More about atomized blood to understand what it means:
"Blood in flight: high-velocity blood
This type of bloodstain is strictly defined by the size of the resulting drops; the majority of drops in a high-velocity or atomized stain will have a diameter of less than 1 mm. A simple, cursory glance at such a stain might reveal many drops of greater diameter, and there is a tendency to give greater weight to those larger drops that tend to dominate the pattern visually. However, a detailed examination of the stain will reveal that most (>50%) are 1 mm or smaller. Such a stain requires a great force to break up the blood to this degree. In a typical crime scene setting, the only force encountered sufficient to atomize blood is that which results from a fired bullet. As the bullet strikes the source of the blood (typically a body),
it atomizes the blood into a fine spray.These small droplets have small mass and thus low momentum; they generally will not travel downrange laterally farther than two feet. Back spatter of atomized blood may also be observed, which will carry the droplets uprange in the direction of the shooter. See Figure 5."

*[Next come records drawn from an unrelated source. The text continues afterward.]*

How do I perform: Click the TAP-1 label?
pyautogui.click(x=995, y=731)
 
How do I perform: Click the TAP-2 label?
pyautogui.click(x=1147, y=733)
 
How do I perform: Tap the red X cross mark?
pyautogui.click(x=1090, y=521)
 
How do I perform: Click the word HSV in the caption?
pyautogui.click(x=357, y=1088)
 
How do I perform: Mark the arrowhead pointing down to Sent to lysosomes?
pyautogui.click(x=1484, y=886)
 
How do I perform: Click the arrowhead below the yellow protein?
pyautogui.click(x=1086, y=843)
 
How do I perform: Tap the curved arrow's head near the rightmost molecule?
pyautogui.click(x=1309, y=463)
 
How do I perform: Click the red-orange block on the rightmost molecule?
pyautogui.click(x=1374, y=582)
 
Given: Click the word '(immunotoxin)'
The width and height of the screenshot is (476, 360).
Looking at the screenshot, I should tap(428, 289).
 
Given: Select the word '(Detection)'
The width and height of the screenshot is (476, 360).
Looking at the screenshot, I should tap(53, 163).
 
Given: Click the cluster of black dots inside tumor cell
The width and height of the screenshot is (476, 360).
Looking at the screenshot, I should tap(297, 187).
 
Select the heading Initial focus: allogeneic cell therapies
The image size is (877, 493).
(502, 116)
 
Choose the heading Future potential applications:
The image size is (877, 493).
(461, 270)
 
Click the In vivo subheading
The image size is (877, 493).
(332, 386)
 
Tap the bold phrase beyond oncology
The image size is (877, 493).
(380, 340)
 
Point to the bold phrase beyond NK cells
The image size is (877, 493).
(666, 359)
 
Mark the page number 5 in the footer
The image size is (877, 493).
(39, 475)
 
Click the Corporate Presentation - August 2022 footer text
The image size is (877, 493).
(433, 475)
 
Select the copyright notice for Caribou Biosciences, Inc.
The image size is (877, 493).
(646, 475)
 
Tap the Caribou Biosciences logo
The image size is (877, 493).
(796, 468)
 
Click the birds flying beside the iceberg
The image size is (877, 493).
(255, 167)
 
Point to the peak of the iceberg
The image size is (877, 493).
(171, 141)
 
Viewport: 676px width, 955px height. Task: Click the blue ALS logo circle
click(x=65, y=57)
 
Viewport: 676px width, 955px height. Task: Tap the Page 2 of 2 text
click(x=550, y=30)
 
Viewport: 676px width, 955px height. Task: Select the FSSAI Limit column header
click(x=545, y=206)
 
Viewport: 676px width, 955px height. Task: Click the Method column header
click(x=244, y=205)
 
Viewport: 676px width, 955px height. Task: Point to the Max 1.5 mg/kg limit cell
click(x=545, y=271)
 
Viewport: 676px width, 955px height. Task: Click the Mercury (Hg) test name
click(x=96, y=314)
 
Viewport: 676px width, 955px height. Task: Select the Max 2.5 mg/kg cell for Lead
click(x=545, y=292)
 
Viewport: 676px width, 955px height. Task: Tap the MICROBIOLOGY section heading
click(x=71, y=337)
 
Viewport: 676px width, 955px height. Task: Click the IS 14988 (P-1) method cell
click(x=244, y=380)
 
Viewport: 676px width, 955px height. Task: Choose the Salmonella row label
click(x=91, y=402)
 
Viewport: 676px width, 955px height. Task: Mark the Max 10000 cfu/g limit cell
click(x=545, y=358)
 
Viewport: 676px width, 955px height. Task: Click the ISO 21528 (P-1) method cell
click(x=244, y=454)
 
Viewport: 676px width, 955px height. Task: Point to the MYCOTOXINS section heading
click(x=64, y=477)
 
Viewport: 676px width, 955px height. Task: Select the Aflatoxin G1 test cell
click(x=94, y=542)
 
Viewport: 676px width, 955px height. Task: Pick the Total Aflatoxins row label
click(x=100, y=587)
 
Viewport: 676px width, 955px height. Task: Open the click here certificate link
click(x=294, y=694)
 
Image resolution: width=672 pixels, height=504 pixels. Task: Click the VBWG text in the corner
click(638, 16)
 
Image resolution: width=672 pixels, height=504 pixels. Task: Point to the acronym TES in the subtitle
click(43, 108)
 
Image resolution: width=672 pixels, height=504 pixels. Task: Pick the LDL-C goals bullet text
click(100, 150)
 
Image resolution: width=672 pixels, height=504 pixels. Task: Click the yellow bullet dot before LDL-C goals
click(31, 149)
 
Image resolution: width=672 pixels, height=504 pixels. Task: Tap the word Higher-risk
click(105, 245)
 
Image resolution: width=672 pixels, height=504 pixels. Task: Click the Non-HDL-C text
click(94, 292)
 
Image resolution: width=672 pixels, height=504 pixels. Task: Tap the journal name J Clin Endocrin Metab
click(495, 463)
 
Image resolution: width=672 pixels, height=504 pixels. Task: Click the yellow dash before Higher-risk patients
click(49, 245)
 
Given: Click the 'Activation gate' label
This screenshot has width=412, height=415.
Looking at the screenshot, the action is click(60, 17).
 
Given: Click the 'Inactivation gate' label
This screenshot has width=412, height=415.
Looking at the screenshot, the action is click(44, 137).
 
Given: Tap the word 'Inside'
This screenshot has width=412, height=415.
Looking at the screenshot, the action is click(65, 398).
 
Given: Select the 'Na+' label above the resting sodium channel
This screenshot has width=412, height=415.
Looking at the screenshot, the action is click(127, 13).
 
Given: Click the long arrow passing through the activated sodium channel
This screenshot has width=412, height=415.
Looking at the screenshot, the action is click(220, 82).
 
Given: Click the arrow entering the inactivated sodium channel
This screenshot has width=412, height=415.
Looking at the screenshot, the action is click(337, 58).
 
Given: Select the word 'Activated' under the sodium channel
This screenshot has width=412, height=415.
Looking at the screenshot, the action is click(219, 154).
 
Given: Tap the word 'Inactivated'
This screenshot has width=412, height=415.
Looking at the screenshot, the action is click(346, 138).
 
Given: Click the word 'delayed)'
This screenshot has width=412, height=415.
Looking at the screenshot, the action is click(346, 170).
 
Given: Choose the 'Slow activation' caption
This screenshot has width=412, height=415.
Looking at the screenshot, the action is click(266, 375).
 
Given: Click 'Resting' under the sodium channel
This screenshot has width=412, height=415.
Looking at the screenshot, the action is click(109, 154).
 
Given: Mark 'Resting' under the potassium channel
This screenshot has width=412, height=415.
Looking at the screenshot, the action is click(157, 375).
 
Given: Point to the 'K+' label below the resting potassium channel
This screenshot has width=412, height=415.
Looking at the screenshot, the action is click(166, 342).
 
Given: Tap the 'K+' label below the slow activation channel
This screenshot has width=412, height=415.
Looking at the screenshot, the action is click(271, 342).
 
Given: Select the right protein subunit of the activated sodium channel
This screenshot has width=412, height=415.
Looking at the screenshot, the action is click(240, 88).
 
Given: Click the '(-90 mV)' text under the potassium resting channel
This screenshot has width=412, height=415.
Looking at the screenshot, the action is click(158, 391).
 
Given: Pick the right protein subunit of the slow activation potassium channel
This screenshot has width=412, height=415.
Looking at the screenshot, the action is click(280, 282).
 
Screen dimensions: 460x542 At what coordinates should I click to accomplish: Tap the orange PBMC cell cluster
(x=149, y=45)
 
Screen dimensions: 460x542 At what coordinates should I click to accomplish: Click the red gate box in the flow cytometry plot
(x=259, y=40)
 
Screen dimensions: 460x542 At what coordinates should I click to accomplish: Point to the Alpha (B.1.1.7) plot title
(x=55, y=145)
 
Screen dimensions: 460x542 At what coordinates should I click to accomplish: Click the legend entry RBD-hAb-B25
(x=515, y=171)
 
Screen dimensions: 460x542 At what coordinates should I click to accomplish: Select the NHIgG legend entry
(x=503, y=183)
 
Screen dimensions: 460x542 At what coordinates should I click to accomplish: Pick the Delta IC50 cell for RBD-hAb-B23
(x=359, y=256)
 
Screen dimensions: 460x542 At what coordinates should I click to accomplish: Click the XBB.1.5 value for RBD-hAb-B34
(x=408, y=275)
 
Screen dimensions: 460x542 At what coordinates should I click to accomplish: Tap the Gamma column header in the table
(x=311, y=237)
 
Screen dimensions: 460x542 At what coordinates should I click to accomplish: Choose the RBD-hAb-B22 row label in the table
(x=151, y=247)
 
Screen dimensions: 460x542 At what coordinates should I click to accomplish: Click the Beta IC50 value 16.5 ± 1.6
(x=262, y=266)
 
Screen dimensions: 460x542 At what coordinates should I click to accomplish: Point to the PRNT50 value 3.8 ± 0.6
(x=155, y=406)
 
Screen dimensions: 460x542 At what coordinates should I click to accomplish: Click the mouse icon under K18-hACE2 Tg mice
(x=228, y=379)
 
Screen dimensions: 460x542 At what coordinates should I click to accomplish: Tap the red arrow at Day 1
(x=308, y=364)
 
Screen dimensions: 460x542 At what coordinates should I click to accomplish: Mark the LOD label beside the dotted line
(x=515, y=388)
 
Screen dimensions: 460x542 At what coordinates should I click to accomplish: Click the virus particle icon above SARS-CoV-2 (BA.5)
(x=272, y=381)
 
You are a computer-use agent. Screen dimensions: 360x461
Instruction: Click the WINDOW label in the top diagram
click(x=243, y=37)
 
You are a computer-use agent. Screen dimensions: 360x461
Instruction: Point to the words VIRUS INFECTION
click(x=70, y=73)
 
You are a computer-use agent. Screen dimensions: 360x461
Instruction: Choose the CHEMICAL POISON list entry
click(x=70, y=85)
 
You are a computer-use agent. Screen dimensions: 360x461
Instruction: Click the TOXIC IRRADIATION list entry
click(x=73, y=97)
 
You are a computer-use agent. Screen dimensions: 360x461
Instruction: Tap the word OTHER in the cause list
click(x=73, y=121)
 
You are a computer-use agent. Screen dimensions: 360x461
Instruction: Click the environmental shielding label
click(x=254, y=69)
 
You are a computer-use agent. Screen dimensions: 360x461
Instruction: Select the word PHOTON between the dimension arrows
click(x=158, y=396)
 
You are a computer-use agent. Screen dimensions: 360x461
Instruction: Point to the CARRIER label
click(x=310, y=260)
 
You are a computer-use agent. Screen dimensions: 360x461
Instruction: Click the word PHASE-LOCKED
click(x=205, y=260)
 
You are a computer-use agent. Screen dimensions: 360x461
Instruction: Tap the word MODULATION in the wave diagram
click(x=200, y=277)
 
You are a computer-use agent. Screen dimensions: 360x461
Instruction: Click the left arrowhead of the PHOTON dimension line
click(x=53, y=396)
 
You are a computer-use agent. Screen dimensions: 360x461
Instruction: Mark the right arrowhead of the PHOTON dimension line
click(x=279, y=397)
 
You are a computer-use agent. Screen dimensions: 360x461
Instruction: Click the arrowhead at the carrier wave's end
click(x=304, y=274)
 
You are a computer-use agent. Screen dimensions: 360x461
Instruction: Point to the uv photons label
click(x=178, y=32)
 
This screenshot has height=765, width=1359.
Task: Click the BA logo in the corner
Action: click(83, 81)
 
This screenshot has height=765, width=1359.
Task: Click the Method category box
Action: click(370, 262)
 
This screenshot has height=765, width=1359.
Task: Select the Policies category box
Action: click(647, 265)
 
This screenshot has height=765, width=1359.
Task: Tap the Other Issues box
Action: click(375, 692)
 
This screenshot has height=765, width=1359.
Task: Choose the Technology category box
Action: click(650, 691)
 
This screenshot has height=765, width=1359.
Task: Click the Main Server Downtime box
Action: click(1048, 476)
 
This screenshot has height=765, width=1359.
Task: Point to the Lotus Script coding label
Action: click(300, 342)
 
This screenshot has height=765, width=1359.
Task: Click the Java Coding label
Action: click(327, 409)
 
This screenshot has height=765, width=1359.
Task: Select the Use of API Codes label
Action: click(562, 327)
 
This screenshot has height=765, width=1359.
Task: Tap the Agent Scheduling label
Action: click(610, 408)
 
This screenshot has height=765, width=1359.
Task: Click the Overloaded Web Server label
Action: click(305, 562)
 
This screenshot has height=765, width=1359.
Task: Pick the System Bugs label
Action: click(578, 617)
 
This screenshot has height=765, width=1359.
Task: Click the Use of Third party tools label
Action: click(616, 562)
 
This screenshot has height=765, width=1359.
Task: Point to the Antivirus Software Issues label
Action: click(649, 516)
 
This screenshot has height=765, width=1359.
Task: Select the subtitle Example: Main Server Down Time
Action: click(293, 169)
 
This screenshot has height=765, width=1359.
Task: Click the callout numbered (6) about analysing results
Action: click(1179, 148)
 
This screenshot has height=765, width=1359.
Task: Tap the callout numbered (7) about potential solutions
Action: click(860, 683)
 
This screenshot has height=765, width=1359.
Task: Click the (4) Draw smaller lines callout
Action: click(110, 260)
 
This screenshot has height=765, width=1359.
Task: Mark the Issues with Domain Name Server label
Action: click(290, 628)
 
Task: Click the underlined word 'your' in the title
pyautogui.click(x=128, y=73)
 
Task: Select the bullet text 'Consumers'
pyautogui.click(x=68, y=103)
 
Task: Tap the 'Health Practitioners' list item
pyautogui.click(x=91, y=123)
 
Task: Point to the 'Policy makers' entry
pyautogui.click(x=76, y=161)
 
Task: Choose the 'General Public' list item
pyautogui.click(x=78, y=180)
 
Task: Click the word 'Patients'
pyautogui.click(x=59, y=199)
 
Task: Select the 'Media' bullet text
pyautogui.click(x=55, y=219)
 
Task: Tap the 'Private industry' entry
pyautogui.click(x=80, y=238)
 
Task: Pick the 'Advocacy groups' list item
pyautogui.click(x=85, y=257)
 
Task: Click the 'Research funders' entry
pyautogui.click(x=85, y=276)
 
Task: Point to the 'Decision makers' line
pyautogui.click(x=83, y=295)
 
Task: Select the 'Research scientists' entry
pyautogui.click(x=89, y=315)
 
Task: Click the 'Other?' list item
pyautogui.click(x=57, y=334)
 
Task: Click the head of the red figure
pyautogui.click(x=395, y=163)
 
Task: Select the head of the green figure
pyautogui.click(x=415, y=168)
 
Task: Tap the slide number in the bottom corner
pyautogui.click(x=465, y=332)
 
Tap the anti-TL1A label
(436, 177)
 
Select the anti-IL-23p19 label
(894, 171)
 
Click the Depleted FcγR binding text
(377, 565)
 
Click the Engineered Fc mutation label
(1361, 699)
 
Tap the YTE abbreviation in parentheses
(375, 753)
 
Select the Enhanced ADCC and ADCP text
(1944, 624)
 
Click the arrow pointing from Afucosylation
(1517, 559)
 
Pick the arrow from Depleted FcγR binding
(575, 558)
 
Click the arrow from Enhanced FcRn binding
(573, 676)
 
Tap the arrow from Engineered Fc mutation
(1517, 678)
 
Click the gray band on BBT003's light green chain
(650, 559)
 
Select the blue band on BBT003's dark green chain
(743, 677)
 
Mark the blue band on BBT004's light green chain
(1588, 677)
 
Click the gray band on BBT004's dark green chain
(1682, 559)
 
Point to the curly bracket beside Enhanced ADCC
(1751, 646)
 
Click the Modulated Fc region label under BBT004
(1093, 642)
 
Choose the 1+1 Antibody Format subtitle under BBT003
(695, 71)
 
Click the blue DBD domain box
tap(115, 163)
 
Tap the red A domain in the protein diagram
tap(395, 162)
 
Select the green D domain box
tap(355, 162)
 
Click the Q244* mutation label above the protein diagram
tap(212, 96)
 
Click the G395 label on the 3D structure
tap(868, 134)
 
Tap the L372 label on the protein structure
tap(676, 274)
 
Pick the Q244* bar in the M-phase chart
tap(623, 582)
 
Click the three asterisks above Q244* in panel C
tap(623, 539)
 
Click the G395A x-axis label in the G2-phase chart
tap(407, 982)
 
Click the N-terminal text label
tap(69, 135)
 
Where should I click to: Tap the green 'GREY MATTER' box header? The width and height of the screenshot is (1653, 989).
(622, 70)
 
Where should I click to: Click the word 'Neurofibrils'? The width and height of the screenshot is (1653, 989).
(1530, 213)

http://www.forensic-lab.com/publications/bloodspatter.html"In the usual case of a shooting where the projectile strikes exposed skin, the energy at impact is hydrostatically transmitted throughout much of the adjoining tissue. This results in the spattering of the blood in a very fine, almost mist-like spray.
These atomized droplets of blood have a very high surface area and, therefore, cannot be projected very far in the horizontal direction."
"In addition to mist-like dropets, several larger droplets will be produced as well. A typical spray pattern, characterized as high velocity impact spatter, may be seen in Figure II-18. Note that while the vast majority of these blood spots are well under one millimeter in diameter, many larger ones are also produced."
P34 of
https://books.google.com/books?id=-m_fb580Vx0C&printsec=frontcover#v=onepage&q&f=falseThe above helps explain why it can't travel very far.
The materials available on the drawback effect do not have anything for the defense to use to try to say it would not have happened which is why the defense didn't argue that at trial or at any time on appeal. That would have been an argument used at trial had an expert been available to promote such.
I have found nothing to contradict the position of the prosecution's experts. If you want to try to search for something to use then be my guest but unless and until you find something to rebut the testimonial evidence of the prosecution witnesses there is nothing to rebut it.